Record extracts Start Marker

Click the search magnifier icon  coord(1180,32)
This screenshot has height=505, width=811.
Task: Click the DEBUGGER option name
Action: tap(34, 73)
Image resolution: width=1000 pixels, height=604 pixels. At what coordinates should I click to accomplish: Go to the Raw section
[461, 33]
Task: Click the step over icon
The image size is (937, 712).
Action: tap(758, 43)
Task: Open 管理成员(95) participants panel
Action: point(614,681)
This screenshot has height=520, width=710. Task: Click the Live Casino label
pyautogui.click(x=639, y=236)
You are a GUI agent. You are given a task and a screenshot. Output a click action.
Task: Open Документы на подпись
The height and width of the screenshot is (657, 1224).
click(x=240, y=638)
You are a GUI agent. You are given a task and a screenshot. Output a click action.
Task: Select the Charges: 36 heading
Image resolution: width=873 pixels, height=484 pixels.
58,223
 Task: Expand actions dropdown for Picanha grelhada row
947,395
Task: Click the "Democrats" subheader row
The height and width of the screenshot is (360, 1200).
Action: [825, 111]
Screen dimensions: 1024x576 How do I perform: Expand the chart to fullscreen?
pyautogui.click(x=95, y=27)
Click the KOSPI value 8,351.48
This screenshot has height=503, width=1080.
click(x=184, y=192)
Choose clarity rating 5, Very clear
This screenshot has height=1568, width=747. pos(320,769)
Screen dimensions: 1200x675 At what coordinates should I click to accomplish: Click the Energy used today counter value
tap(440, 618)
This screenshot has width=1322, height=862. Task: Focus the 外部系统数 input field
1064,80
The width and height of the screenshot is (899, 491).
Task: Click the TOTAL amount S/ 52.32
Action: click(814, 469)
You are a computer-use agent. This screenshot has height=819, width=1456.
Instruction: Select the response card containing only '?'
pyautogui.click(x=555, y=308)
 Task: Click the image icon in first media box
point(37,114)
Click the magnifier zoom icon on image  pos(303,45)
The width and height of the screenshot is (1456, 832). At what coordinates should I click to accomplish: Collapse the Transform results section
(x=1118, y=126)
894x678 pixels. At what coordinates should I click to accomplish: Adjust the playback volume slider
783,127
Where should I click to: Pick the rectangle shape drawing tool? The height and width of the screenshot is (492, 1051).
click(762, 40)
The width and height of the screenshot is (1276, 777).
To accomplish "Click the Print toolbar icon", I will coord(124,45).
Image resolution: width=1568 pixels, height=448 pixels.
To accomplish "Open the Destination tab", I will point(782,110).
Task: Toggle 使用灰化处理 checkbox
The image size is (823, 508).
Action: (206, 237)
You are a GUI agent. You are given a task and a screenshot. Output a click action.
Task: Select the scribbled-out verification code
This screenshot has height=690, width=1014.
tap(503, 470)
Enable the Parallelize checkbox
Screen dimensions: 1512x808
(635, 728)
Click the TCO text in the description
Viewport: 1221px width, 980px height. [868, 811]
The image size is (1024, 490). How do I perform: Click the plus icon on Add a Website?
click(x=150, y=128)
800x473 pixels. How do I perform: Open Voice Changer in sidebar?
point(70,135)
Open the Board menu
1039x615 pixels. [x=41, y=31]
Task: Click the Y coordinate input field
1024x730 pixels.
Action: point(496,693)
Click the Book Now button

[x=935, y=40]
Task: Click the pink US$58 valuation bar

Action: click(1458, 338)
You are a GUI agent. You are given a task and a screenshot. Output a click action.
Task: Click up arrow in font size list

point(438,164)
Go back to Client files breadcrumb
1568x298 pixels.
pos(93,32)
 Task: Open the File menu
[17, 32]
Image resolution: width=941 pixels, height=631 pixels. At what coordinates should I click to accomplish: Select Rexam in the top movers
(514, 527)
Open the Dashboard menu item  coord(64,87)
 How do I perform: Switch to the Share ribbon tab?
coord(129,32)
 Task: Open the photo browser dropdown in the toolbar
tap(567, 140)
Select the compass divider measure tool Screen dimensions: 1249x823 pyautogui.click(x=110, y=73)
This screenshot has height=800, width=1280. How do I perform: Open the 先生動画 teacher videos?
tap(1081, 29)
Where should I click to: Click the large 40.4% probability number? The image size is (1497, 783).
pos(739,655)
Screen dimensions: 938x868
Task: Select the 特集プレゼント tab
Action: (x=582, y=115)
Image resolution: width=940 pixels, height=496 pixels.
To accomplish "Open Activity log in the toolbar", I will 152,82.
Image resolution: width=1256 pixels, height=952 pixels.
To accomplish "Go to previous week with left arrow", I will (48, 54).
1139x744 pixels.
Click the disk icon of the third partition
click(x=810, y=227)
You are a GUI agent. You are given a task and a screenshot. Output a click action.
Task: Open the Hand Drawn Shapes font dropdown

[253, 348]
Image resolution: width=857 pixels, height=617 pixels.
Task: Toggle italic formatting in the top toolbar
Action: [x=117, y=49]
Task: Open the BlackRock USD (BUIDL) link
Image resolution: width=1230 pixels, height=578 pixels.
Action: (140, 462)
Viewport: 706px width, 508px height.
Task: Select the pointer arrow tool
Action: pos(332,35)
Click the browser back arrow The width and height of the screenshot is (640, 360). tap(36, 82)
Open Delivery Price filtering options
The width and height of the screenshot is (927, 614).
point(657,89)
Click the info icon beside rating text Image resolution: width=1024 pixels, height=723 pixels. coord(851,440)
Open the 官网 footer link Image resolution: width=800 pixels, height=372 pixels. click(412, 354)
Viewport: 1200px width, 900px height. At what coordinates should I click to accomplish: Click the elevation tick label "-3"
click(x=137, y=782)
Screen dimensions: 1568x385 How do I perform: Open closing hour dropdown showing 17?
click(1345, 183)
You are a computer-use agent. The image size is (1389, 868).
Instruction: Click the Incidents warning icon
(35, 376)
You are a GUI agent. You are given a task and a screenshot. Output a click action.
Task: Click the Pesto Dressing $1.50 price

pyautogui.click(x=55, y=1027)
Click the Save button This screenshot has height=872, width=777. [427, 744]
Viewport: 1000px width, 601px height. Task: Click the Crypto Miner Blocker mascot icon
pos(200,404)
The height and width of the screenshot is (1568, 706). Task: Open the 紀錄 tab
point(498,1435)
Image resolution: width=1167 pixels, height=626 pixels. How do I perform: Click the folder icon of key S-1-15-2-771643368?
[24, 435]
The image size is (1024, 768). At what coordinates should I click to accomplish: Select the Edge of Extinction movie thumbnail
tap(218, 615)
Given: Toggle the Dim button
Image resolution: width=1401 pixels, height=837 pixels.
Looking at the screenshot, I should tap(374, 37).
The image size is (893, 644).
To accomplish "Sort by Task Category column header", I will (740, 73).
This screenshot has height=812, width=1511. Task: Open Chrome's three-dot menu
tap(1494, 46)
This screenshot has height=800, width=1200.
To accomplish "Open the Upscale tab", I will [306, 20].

Record extracts End Marker

Exercise
Please copy each entry. Leave nothing out.

Reply
Click the search magnifier icon  coord(1180,32)
This screenshot has height=505, width=811.
Task: Click the DEBUGGER option name
Action: tap(34, 73)
Image resolution: width=1000 pixels, height=604 pixels. At what coordinates should I click to accomplish: Go to the Raw section
[461, 33]
Task: Click the step over icon
The image size is (937, 712).
Action: tap(758, 43)
Task: Open 管理成员(95) participants panel
Action: point(614,681)
This screenshot has height=520, width=710. Task: Click the Live Casino label
pyautogui.click(x=639, y=236)
You are a GUI agent. You are given a task and a screenshot. Output a click action.
Task: Open Документы на подпись
The height and width of the screenshot is (657, 1224).
click(x=240, y=638)
You are a GUI agent. You are given a task and a screenshot. Output a click action.
Task: Select the Charges: 36 heading
Image resolution: width=873 pixels, height=484 pixels.
58,223
 Task: Expand actions dropdown for Picanha grelhada row
947,395
Task: Click the "Democrats" subheader row
The height and width of the screenshot is (360, 1200).
Action: [825, 111]
Screen dimensions: 1024x576 How do I perform: Expand the chart to fullscreen?
pyautogui.click(x=95, y=27)
Click the KOSPI value 8,351.48
This screenshot has height=503, width=1080.
click(x=184, y=192)
Choose clarity rating 5, Very clear
This screenshot has height=1568, width=747. pos(320,769)
Screen dimensions: 1200x675 At what coordinates should I click to accomplish: Click the Energy used today counter value
tap(440, 618)
This screenshot has width=1322, height=862. Task: Focus the 外部系统数 input field
1064,80
The width and height of the screenshot is (899, 491).
Task: Click the TOTAL amount S/ 52.32
Action: click(814, 469)
You are a computer-use agent. This screenshot has height=819, width=1456.
Instruction: Select the response card containing only '?'
pyautogui.click(x=555, y=308)
 Task: Click the image icon in first media box
point(37,114)
Click the magnifier zoom icon on image  pos(303,45)
The width and height of the screenshot is (1456, 832). At what coordinates should I click to accomplish: Collapse the Transform results section
(x=1118, y=126)
894x678 pixels. At what coordinates should I click to accomplish: Adjust the playback volume slider
783,127
Where should I click to: Pick the rectangle shape drawing tool? The height and width of the screenshot is (492, 1051).
click(762, 40)
The width and height of the screenshot is (1276, 777).
To accomplish "Click the Print toolbar icon", I will coord(124,45).
Image resolution: width=1568 pixels, height=448 pixels.
To accomplish "Open the Destination tab", I will point(782,110).
Task: Toggle 使用灰化处理 checkbox
The image size is (823, 508).
Action: (206, 237)
You are a GUI agent. You are given a task and a screenshot. Output a click action.
Task: Select the scribbled-out verification code
This screenshot has height=690, width=1014.
tap(503, 470)
Enable the Parallelize checkbox
Screen dimensions: 1512x808
(635, 728)
Click the TCO text in the description
Viewport: 1221px width, 980px height. [868, 811]
The image size is (1024, 490). How do I perform: Click the plus icon on Add a Website?
click(x=150, y=128)
800x473 pixels. How do I perform: Open Voice Changer in sidebar?
point(70,135)
Open the Board menu
1039x615 pixels. [x=41, y=31]
Task: Click the Y coordinate input field
1024x730 pixels.
Action: point(496,693)
Click the Book Now button

[x=935, y=40]
Task: Click the pink US$58 valuation bar

Action: click(1458, 338)
You are a GUI agent. You are given a task and a screenshot. Output a click action.
Task: Click up arrow in font size list

point(438,164)
Go back to Client files breadcrumb
1568x298 pixels.
pos(93,32)
 Task: Open the File menu
[17, 32]
Image resolution: width=941 pixels, height=631 pixels. At what coordinates should I click to accomplish: Select Rexam in the top movers
(514, 527)
Open the Dashboard menu item  coord(64,87)
 How do I perform: Switch to the Share ribbon tab?
coord(129,32)
 Task: Open the photo browser dropdown in the toolbar
tap(567, 140)
Select the compass divider measure tool Screen dimensions: 1249x823 pyautogui.click(x=110, y=73)
This screenshot has height=800, width=1280. How do I perform: Open the 先生動画 teacher videos?
tap(1081, 29)
Where should I click to: Click the large 40.4% probability number? The image size is (1497, 783).
pos(739,655)
Screen dimensions: 938x868
Task: Select the 特集プレゼント tab
Action: (x=582, y=115)
Image resolution: width=940 pixels, height=496 pixels.
To accomplish "Open Activity log in the toolbar", I will 152,82.
Image resolution: width=1256 pixels, height=952 pixels.
To accomplish "Go to previous week with left arrow", I will (48, 54).
1139x744 pixels.
Click the disk icon of the third partition
click(x=810, y=227)
You are a GUI agent. You are given a task and a screenshot. Output a click action.
Task: Open the Hand Drawn Shapes font dropdown

[253, 348]
Image resolution: width=857 pixels, height=617 pixels.
Task: Toggle italic formatting in the top toolbar
Action: [x=117, y=49]
Task: Open the BlackRock USD (BUIDL) link
Image resolution: width=1230 pixels, height=578 pixels.
Action: (140, 462)
Viewport: 706px width, 508px height.
Task: Select the pointer arrow tool
Action: pos(332,35)
Click the browser back arrow The width and height of the screenshot is (640, 360). tap(36, 82)
Open Delivery Price filtering options
The width and height of the screenshot is (927, 614).
point(657,89)
Click the info icon beside rating text Image resolution: width=1024 pixels, height=723 pixels. coord(851,440)
Open the 官网 footer link Image resolution: width=800 pixels, height=372 pixels. click(412, 354)
Viewport: 1200px width, 900px height. At what coordinates should I click to accomplish: Click the elevation tick label "-3"
click(x=137, y=782)
Screen dimensions: 1568x385 How do I perform: Open closing hour dropdown showing 17?
click(1345, 183)
You are a computer-use agent. The image size is (1389, 868).
Instruction: Click the Incidents warning icon
(35, 376)
You are a GUI agent. You are given a task and a screenshot. Output a click action.
Task: Click the Pesto Dressing $1.50 price

pyautogui.click(x=55, y=1027)
Click the Save button This screenshot has height=872, width=777. [427, 744]
Viewport: 1000px width, 601px height. Task: Click the Crypto Miner Blocker mascot icon
pos(200,404)
The height and width of the screenshot is (1568, 706). Task: Open the 紀錄 tab
point(498,1435)
Image resolution: width=1167 pixels, height=626 pixels. How do I perform: Click the folder icon of key S-1-15-2-771643368?
[24, 435]
The image size is (1024, 768). At what coordinates should I click to accomplish: Select the Edge of Extinction movie thumbnail
tap(218, 615)
Given: Toggle the Dim button
Image resolution: width=1401 pixels, height=837 pixels.
Looking at the screenshot, I should tap(374, 37).
The image size is (893, 644).
To accomplish "Sort by Task Category column header", I will (740, 73).
This screenshot has height=812, width=1511. Task: Open Chrome's three-dot menu
tap(1494, 46)
This screenshot has height=800, width=1200.
To accomplish "Open the Upscale tab", I will [306, 20].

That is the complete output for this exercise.